What you should do — Starting at the line containing "room number 5?" and ending at the line containing "Action: pos(127,266)", rewrite those lines with every "room number" changed to "room label" and everything else left as is. Leave the pictures out.

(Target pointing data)
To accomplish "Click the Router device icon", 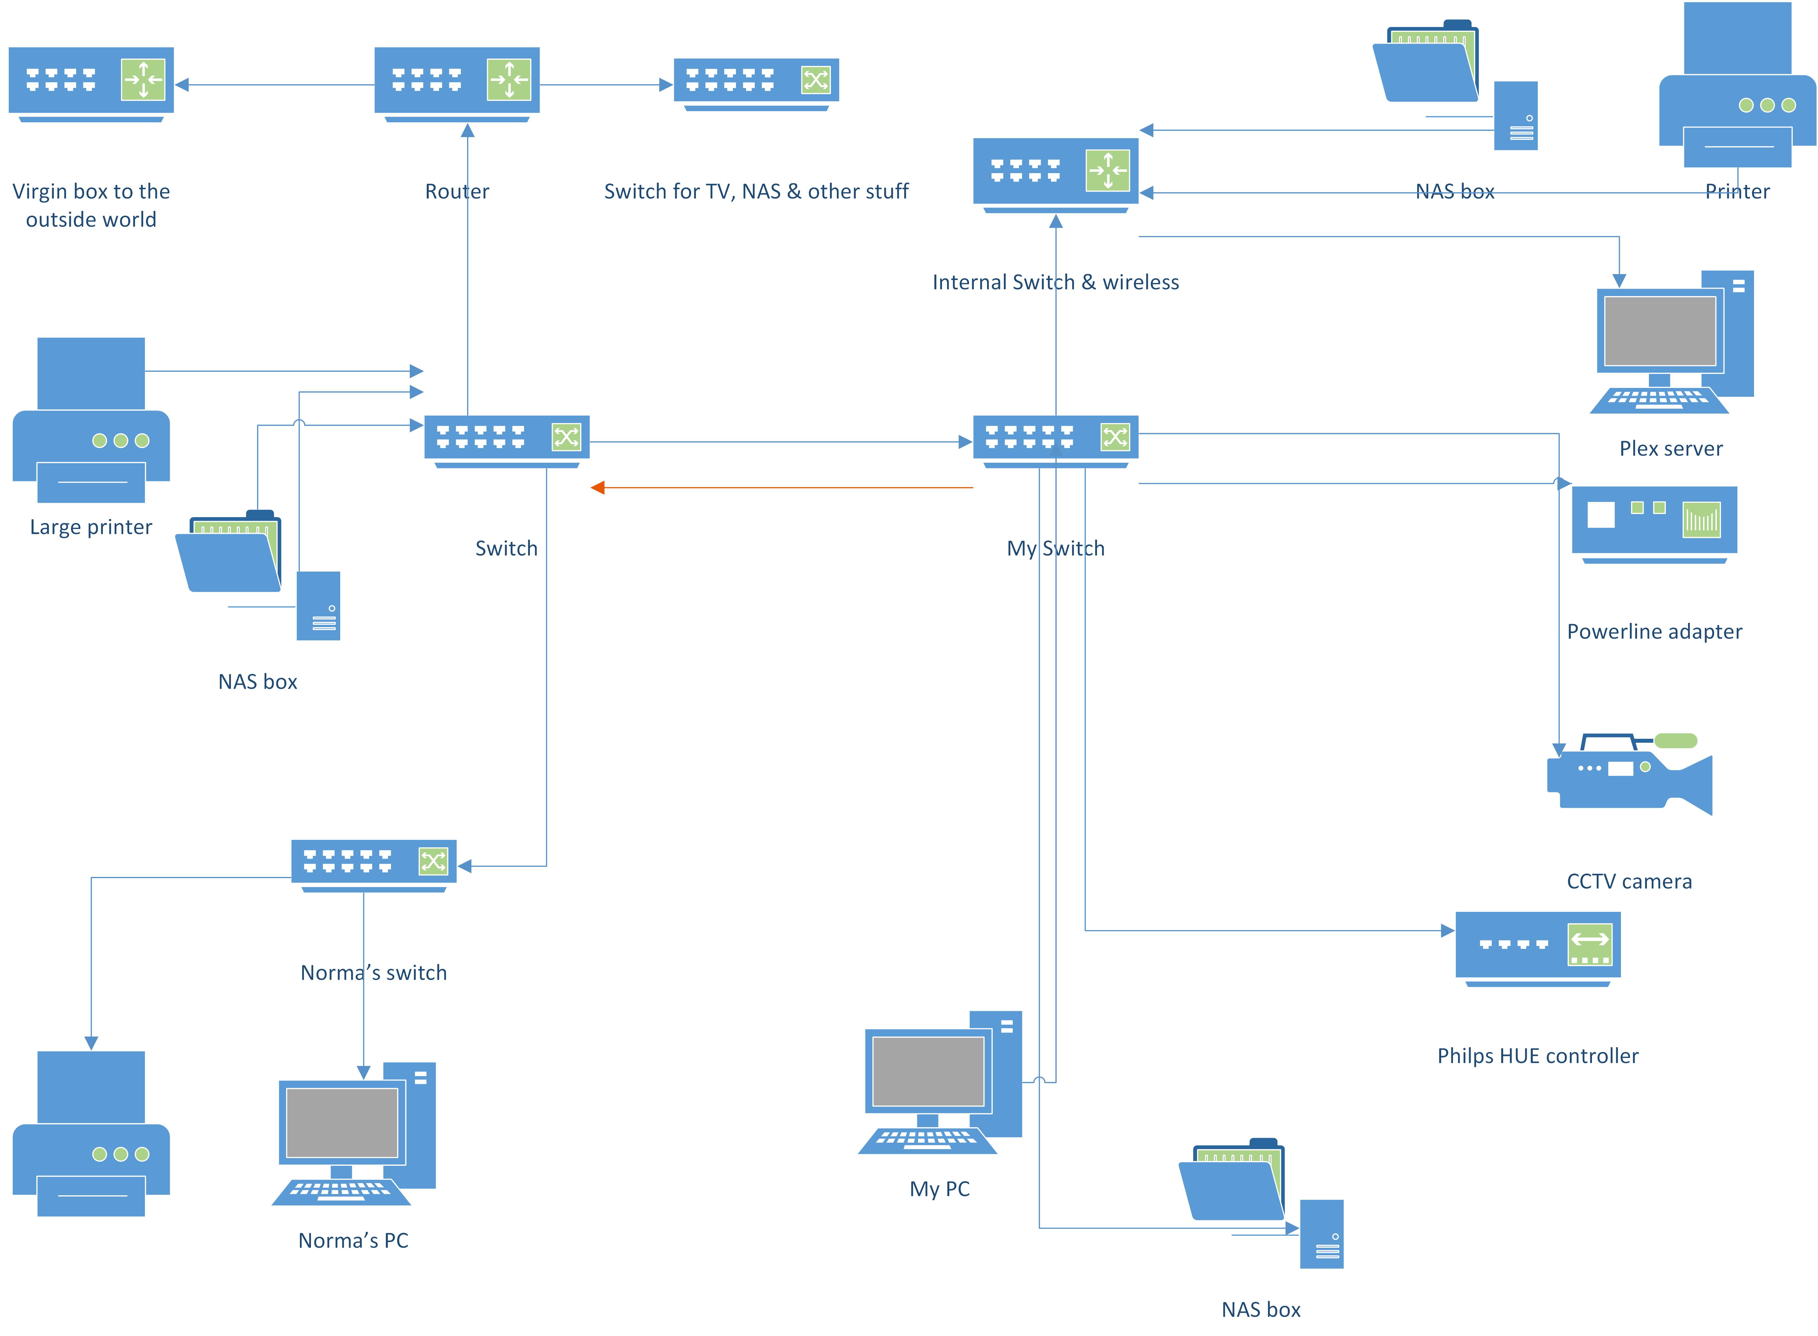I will pos(457,83).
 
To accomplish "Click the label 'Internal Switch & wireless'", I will pos(1055,282).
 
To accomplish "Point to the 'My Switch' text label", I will pos(1055,548).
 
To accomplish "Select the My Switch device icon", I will pos(1055,441).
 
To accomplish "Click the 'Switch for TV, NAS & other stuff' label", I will pos(756,192).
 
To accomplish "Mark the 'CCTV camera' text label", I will pos(1628,881).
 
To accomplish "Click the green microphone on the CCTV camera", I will pos(1675,741).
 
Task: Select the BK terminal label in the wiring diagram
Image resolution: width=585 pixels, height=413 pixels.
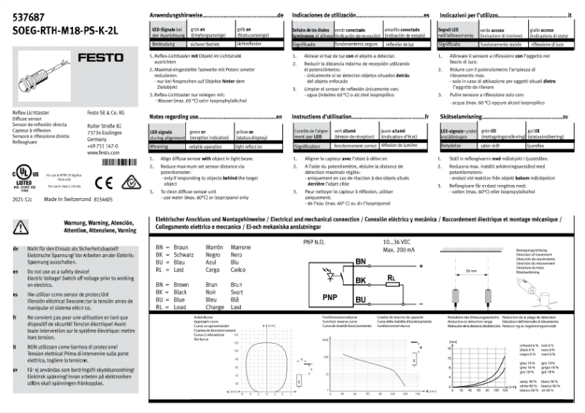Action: click(360, 280)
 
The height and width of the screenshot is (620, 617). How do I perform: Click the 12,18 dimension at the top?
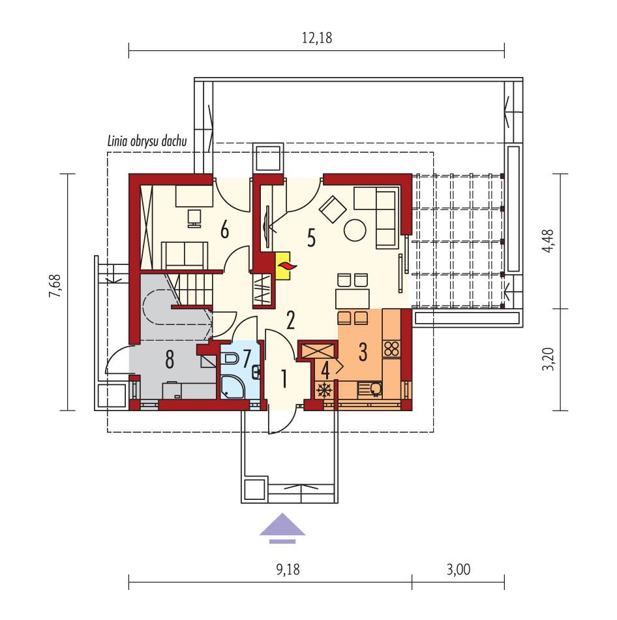pyautogui.click(x=317, y=38)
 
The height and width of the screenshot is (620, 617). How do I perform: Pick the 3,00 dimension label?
pyautogui.click(x=459, y=569)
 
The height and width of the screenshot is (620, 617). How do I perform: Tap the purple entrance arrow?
pyautogui.click(x=282, y=527)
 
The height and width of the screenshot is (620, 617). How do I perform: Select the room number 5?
pyautogui.click(x=311, y=239)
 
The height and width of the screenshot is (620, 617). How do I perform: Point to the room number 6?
pyautogui.click(x=225, y=230)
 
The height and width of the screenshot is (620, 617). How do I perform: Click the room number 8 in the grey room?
pyautogui.click(x=170, y=358)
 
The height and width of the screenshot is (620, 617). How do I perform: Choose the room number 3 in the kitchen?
pyautogui.click(x=362, y=351)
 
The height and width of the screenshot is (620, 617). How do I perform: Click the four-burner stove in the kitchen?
pyautogui.click(x=391, y=349)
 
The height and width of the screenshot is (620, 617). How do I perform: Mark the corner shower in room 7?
pyautogui.click(x=232, y=386)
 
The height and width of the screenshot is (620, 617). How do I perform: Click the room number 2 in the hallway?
pyautogui.click(x=291, y=320)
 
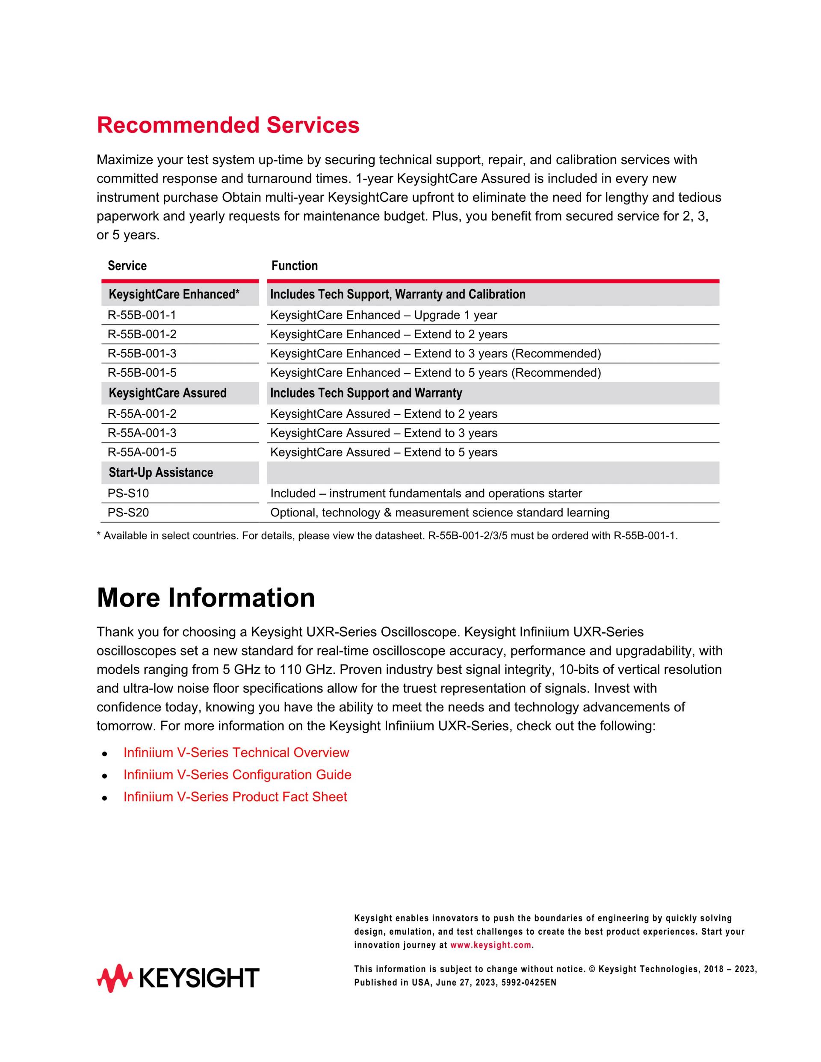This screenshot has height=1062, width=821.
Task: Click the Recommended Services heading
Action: pos(227,125)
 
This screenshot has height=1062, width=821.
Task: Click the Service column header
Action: pos(127,266)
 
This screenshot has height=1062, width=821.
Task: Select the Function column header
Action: pos(294,266)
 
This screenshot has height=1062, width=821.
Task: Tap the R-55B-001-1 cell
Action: pos(142,315)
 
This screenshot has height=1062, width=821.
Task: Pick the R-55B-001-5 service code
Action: pos(142,372)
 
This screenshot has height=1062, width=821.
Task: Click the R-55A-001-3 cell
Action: pos(142,433)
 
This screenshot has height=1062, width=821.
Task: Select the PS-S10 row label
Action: pos(128,493)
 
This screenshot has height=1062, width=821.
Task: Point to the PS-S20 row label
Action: pos(128,513)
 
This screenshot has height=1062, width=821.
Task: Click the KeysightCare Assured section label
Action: pos(167,393)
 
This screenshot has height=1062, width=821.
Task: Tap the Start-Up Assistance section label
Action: pos(160,473)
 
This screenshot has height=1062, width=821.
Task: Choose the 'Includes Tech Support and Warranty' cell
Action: pos(366,393)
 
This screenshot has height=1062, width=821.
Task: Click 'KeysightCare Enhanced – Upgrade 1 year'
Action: pos(383,315)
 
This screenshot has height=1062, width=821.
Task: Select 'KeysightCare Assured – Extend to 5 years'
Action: pos(383,452)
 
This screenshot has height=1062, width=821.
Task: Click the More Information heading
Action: pos(205,598)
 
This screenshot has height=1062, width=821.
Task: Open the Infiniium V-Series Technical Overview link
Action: pos(236,752)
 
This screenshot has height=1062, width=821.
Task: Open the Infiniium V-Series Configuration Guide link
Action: pos(237,775)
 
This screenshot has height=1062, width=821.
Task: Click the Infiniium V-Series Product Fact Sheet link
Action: pos(235,796)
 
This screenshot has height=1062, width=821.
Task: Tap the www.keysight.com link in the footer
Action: pos(491,945)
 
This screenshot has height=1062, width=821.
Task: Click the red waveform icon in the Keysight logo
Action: pos(114,978)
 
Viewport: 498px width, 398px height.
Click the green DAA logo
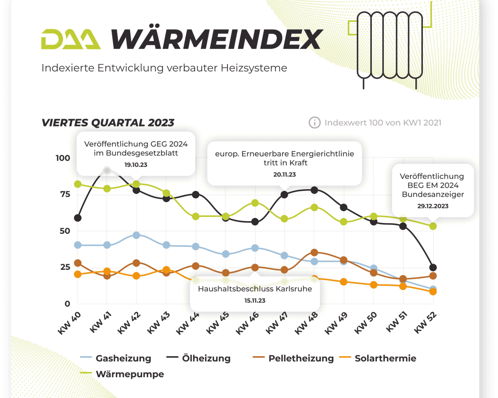pyautogui.click(x=71, y=39)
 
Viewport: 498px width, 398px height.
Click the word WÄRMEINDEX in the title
pyautogui.click(x=216, y=39)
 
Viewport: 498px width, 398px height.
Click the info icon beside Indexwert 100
pyautogui.click(x=315, y=122)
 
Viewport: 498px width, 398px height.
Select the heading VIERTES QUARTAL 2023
pyautogui.click(x=108, y=122)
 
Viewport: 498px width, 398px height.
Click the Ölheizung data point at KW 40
pyautogui.click(x=77, y=217)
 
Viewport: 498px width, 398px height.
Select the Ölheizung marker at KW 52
pyautogui.click(x=433, y=267)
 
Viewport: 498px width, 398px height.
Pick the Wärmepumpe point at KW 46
pyautogui.click(x=255, y=203)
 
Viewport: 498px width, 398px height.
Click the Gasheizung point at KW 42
pyautogui.click(x=137, y=235)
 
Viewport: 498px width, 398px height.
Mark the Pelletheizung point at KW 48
pyautogui.click(x=314, y=252)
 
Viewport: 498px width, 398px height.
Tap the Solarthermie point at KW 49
pyautogui.click(x=344, y=282)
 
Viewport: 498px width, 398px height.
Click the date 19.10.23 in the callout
pyautogui.click(x=136, y=165)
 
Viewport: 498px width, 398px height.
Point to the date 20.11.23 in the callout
pyautogui.click(x=285, y=175)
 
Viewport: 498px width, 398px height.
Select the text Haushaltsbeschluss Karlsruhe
pyautogui.click(x=255, y=289)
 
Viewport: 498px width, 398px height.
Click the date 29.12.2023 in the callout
pyautogui.click(x=433, y=206)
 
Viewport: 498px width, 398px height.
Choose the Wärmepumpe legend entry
pyautogui.click(x=129, y=374)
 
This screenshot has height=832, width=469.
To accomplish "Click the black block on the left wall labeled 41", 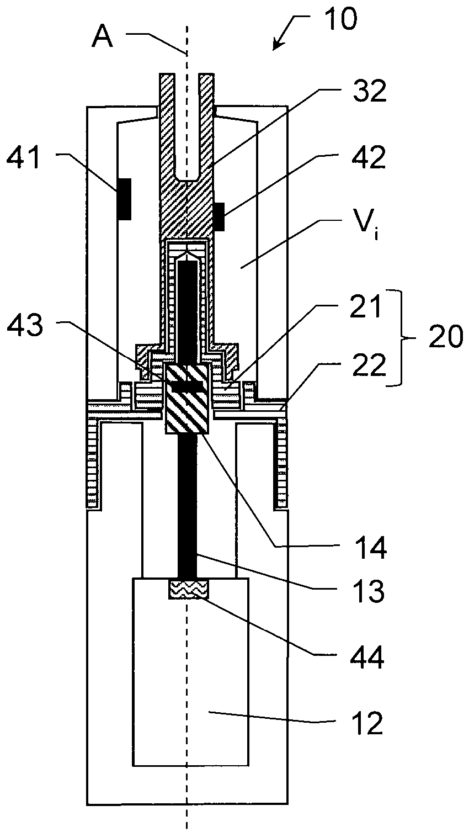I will click(x=124, y=199).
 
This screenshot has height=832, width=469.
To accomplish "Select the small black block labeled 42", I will click(x=219, y=216).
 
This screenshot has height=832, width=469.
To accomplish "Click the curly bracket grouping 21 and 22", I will click(x=403, y=337).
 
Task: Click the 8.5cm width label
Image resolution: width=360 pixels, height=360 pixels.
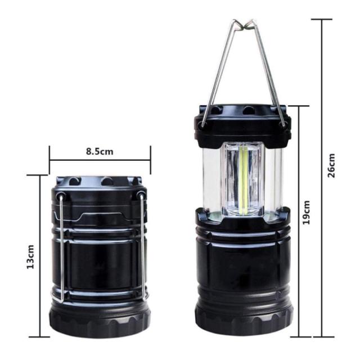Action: (100, 151)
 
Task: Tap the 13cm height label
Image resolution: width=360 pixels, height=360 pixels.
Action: (30, 256)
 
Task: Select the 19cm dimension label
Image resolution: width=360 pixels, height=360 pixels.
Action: (306, 213)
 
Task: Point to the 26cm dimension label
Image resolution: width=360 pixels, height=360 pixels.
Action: (331, 165)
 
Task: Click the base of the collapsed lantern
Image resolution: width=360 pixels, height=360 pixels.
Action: (100, 321)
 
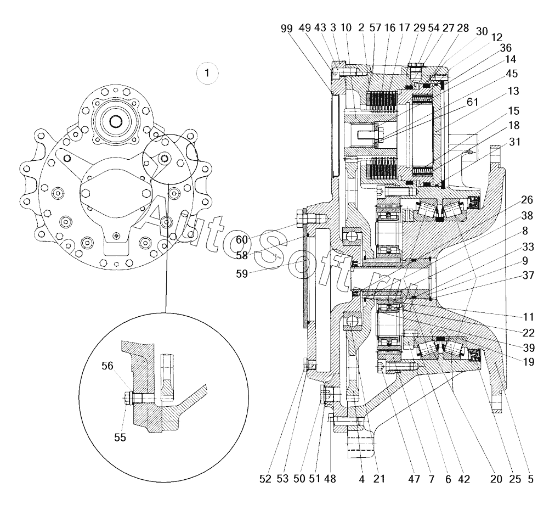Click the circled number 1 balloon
(207, 74)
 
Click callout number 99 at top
(287, 29)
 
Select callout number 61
(472, 102)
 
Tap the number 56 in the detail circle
(107, 366)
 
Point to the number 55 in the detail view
(120, 438)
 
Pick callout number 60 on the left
(242, 240)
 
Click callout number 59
(242, 273)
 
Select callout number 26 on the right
(526, 200)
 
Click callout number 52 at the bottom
(265, 479)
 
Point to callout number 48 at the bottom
(330, 479)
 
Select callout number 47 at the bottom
(414, 479)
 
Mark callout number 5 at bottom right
(530, 479)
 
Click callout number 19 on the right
(528, 362)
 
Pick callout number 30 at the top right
(482, 32)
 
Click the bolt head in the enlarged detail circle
(127, 399)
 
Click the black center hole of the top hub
(115, 121)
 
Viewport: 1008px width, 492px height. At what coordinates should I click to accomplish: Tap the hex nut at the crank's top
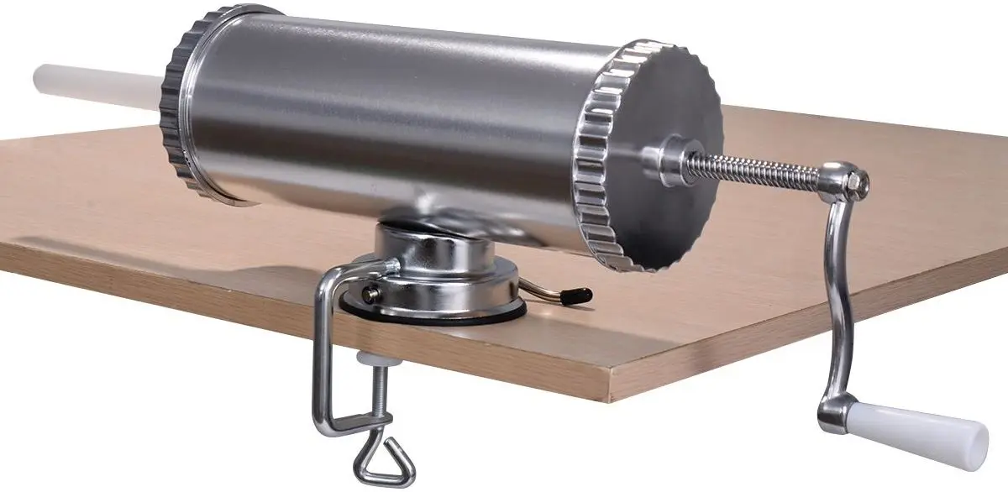tap(857, 180)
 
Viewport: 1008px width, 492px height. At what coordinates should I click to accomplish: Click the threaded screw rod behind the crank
tap(756, 170)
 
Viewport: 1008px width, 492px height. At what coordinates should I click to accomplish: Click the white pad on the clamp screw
tap(369, 359)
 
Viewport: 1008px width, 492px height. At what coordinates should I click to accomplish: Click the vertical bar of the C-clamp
tap(323, 353)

Output —
The height and width of the screenshot is (620, 617). How do I perform: Select the room label 5?
pyautogui.click(x=311, y=239)
 
The height and width of the screenshot is (620, 617). How do I perform: Point to the room label 6?
pyautogui.click(x=225, y=230)
 
The height and width of the screenshot is (620, 617). How do I perform: Click the room label 8 in the grey room?
pyautogui.click(x=170, y=358)
 
The height and width of the screenshot is (620, 617). How do I perform: Choose the room label 3 in the kitchen?
pyautogui.click(x=362, y=351)
 
The height and width of the screenshot is (620, 617). How do I perform: Click the four-burner stove in the kitchen?
pyautogui.click(x=391, y=349)
 
The height and width of the screenshot is (620, 617). How do I perform: Mark the corner shower in room 7?
pyautogui.click(x=232, y=386)
 
The height and width of the screenshot is (620, 617). How do I perform: Click the room label 2 in the hallway?
pyautogui.click(x=291, y=320)
 
This screenshot has height=1062, width=821.
Task: Click the Recommended Services heading
Action: pos(227,125)
 
This screenshot has height=1062, width=821.
Task: Click the Service column header
Action: pos(127,266)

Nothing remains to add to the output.